WORK ITEM - Write the listing out again, all of it, word for word.

[Opening WORKING DATA section]

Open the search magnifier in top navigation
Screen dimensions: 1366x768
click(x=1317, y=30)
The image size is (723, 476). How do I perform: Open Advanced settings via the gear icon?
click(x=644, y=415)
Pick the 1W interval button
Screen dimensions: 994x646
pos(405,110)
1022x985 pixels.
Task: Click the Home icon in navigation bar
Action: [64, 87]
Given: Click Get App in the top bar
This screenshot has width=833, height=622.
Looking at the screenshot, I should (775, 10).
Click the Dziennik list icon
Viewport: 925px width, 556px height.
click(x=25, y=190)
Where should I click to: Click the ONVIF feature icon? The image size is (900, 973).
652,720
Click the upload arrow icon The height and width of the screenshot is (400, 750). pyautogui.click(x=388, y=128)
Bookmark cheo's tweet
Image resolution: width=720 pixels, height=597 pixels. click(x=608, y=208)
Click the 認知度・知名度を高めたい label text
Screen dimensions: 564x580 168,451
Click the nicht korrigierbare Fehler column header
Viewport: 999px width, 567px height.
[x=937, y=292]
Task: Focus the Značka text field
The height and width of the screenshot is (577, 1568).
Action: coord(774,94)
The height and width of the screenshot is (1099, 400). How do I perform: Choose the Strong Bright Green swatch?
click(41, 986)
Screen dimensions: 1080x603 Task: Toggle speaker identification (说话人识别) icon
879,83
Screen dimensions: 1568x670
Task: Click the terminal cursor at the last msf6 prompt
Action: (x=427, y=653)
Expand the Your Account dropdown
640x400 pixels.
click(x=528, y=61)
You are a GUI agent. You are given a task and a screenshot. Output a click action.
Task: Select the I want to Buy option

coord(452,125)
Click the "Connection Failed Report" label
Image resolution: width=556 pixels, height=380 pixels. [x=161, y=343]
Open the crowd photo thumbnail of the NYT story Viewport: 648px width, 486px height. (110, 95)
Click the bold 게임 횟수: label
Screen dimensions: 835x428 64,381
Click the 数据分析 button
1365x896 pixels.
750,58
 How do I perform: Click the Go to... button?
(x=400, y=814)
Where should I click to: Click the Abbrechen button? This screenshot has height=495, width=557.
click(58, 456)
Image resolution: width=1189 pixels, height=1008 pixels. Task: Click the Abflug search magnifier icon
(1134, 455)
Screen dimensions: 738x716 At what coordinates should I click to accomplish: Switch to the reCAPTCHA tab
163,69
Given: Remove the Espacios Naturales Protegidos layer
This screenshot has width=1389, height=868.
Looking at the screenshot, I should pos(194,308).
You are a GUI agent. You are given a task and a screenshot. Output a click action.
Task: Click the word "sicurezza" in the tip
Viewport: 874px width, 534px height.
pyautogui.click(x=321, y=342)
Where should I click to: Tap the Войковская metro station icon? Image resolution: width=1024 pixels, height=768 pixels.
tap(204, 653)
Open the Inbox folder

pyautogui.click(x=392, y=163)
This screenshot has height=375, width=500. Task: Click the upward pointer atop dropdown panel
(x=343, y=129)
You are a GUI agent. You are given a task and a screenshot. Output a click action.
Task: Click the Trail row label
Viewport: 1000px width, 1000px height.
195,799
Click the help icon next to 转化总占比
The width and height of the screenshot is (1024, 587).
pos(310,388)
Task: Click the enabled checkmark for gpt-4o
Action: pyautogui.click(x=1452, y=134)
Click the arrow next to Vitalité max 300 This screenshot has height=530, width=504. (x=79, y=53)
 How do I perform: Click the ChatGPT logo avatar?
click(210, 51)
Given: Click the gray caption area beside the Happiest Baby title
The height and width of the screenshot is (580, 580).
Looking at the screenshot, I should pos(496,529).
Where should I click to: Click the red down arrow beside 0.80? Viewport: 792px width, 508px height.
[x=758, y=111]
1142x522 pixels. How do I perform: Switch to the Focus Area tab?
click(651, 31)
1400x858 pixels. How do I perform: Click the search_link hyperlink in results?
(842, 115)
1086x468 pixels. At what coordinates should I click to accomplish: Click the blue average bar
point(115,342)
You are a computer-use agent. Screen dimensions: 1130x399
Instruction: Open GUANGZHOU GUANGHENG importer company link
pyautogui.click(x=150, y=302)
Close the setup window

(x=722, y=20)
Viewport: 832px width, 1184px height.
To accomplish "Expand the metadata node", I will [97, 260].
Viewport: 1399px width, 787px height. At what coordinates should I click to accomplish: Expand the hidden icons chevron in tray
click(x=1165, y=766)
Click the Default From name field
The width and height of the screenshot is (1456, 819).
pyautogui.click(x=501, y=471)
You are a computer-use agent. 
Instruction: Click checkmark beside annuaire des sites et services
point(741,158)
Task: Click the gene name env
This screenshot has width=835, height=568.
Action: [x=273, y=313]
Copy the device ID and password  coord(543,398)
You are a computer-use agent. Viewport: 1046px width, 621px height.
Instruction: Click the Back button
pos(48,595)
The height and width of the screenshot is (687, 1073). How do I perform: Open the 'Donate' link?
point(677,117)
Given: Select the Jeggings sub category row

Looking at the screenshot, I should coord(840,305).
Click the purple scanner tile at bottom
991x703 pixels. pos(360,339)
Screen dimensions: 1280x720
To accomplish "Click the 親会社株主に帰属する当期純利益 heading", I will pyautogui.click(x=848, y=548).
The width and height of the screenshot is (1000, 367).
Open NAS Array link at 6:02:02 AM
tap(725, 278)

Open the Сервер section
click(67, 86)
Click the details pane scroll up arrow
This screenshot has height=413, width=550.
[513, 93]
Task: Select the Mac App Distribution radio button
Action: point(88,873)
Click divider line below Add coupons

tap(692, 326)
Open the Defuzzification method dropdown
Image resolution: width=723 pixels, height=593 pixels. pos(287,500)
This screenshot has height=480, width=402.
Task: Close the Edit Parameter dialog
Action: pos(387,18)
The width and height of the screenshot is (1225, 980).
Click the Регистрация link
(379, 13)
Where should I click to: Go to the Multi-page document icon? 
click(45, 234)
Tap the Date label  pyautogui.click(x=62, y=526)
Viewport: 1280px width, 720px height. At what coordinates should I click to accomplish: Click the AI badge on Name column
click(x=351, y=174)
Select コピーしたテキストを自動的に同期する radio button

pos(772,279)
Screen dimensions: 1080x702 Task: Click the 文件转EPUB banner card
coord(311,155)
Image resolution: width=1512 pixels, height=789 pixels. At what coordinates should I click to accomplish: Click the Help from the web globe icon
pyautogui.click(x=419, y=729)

[Closing WORKING DATA section]

ANSWER SPACE -
Open the search magnifier in top navigation
Screen dimensions: 1366x768
click(x=1317, y=30)
The image size is (723, 476). How do I perform: Open Advanced settings via the gear icon?
click(x=644, y=415)
Pick the 1W interval button
Screen dimensions: 994x646
pos(405,110)
1022x985 pixels.
Task: Click the Home icon in navigation bar
Action: [64, 87]
Given: Click Get App in the top bar
This screenshot has width=833, height=622.
Looking at the screenshot, I should (775, 10).
Click the Dziennik list icon
Viewport: 925px width, 556px height.
click(x=25, y=190)
Where should I click to: Click the ONVIF feature icon? The image size is (900, 973).
652,720
Click the upload arrow icon The height and width of the screenshot is (400, 750). pyautogui.click(x=388, y=128)
Bookmark cheo's tweet
Image resolution: width=720 pixels, height=597 pixels. click(x=608, y=208)
Click the 認知度・知名度を高めたい label text
Screen dimensions: 564x580 168,451
Click the nicht korrigierbare Fehler column header
Viewport: 999px width, 567px height.
[x=937, y=292]
Task: Focus the Značka text field
The height and width of the screenshot is (577, 1568).
Action: coord(774,94)
The height and width of the screenshot is (1099, 400). How do I perform: Choose the Strong Bright Green swatch?
click(41, 986)
Screen dimensions: 1080x603 Task: Toggle speaker identification (说话人识别) icon
879,83
Screen dimensions: 1568x670
Task: Click the terminal cursor at the last msf6 prompt
Action: (x=427, y=653)
Expand the Your Account dropdown
640x400 pixels.
click(x=528, y=61)
You are a GUI agent. You are given a task and a screenshot. Output a click action.
Task: Select the I want to Buy option

coord(452,125)
Click the "Connection Failed Report" label
Image resolution: width=556 pixels, height=380 pixels. [x=161, y=343]
Open the crowd photo thumbnail of the NYT story Viewport: 648px width, 486px height. (110, 95)
Click the bold 게임 횟수: label
Screen dimensions: 835x428 64,381
Click the 数据分析 button
1365x896 pixels.
750,58
 How do I perform: Click the Go to... button?
(x=400, y=814)
Where should I click to: Click the Abbrechen button? This screenshot has height=495, width=557.
click(58, 456)
Image resolution: width=1189 pixels, height=1008 pixels. Task: Click the Abflug search magnifier icon
(1134, 455)
Screen dimensions: 738x716 At what coordinates should I click to accomplish: Switch to the reCAPTCHA tab
163,69
Given: Remove the Espacios Naturales Protegidos layer
This screenshot has width=1389, height=868.
Looking at the screenshot, I should pos(194,308).
You are a GUI agent. You are given a task and a screenshot. Output a click action.
Task: Click the word "sicurezza" in the tip
Viewport: 874px width, 534px height.
pyautogui.click(x=321, y=342)
Where should I click to: Tap the Войковская metro station icon? Image resolution: width=1024 pixels, height=768 pixels.
tap(204, 653)
Open the Inbox folder

pyautogui.click(x=392, y=163)
This screenshot has height=375, width=500. Task: Click the upward pointer atop dropdown panel
(x=343, y=129)
You are a GUI agent. You are given a task and a screenshot. Output a click action.
Task: Click the Trail row label
Viewport: 1000px width, 1000px height.
195,799
Click the help icon next to 转化总占比
The width and height of the screenshot is (1024, 587).
pos(310,388)
Task: Click the enabled checkmark for gpt-4o
Action: pyautogui.click(x=1452, y=134)
Click the arrow next to Vitalité max 300 This screenshot has height=530, width=504. (x=79, y=53)
 How do I perform: Click the ChatGPT logo avatar?
click(210, 51)
Given: Click the gray caption area beside the Happiest Baby title
The height and width of the screenshot is (580, 580).
Looking at the screenshot, I should pos(496,529).
Where should I click to: Click the red down arrow beside 0.80? Viewport: 792px width, 508px height.
[x=758, y=111]
1142x522 pixels. How do I perform: Switch to the Focus Area tab?
click(651, 31)
1400x858 pixels. How do I perform: Click the search_link hyperlink in results?
(842, 115)
1086x468 pixels. At what coordinates should I click to accomplish: Click the blue average bar
point(115,342)
You are a computer-use agent. Screen dimensions: 1130x399
Instruction: Open GUANGZHOU GUANGHENG importer company link
pyautogui.click(x=150, y=302)
Close the setup window

(x=722, y=20)
Viewport: 832px width, 1184px height.
To accomplish "Expand the metadata node", I will [97, 260].
Viewport: 1399px width, 787px height. At what coordinates should I click to accomplish: Expand the hidden icons chevron in tray
click(x=1165, y=766)
Click the Default From name field
The width and height of the screenshot is (1456, 819).
pyautogui.click(x=501, y=471)
You are a computer-use agent. 
Instruction: Click checkmark beside annuaire des sites et services
point(741,158)
Task: Click the gene name env
This screenshot has width=835, height=568.
Action: [x=273, y=313]
Copy the device ID and password  coord(543,398)
You are a computer-use agent. Viewport: 1046px width, 621px height.
Instruction: Click the Back button
pos(48,595)
The height and width of the screenshot is (687, 1073). How do I perform: Open the 'Donate' link?
point(677,117)
Given: Select the Jeggings sub category row

Looking at the screenshot, I should coord(840,305).
Click the purple scanner tile at bottom
991x703 pixels. pos(360,339)
Screen dimensions: 1280x720
To accomplish "Click the 親会社株主に帰属する当期純利益 heading", I will pyautogui.click(x=848, y=548).
The width and height of the screenshot is (1000, 367).
Open NAS Array link at 6:02:02 AM
tap(725, 278)

Open the Сервер section
click(67, 86)
Click the details pane scroll up arrow
This screenshot has height=413, width=550.
[513, 93]
Task: Select the Mac App Distribution radio button
Action: point(88,873)
Click divider line below Add coupons

tap(692, 326)
Open the Defuzzification method dropdown
Image resolution: width=723 pixels, height=593 pixels. pos(287,500)
This screenshot has height=480, width=402.
Task: Close the Edit Parameter dialog
Action: pos(387,18)
The width and height of the screenshot is (1225, 980).
Click the Регистрация link
(379, 13)
Where should I click to: Go to the Multi-page document icon? 
click(45, 234)
Tap the Date label  pyautogui.click(x=62, y=526)
Viewport: 1280px width, 720px height. At what coordinates should I click to accomplish: Click the AI badge on Name column
click(x=351, y=174)
Select コピーしたテキストを自動的に同期する radio button

pos(772,279)
Screen dimensions: 1080x702 Task: Click the 文件转EPUB banner card
coord(311,155)
Image resolution: width=1512 pixels, height=789 pixels. At what coordinates should I click to accomplish: Click the Help from the web globe icon
pyautogui.click(x=419, y=729)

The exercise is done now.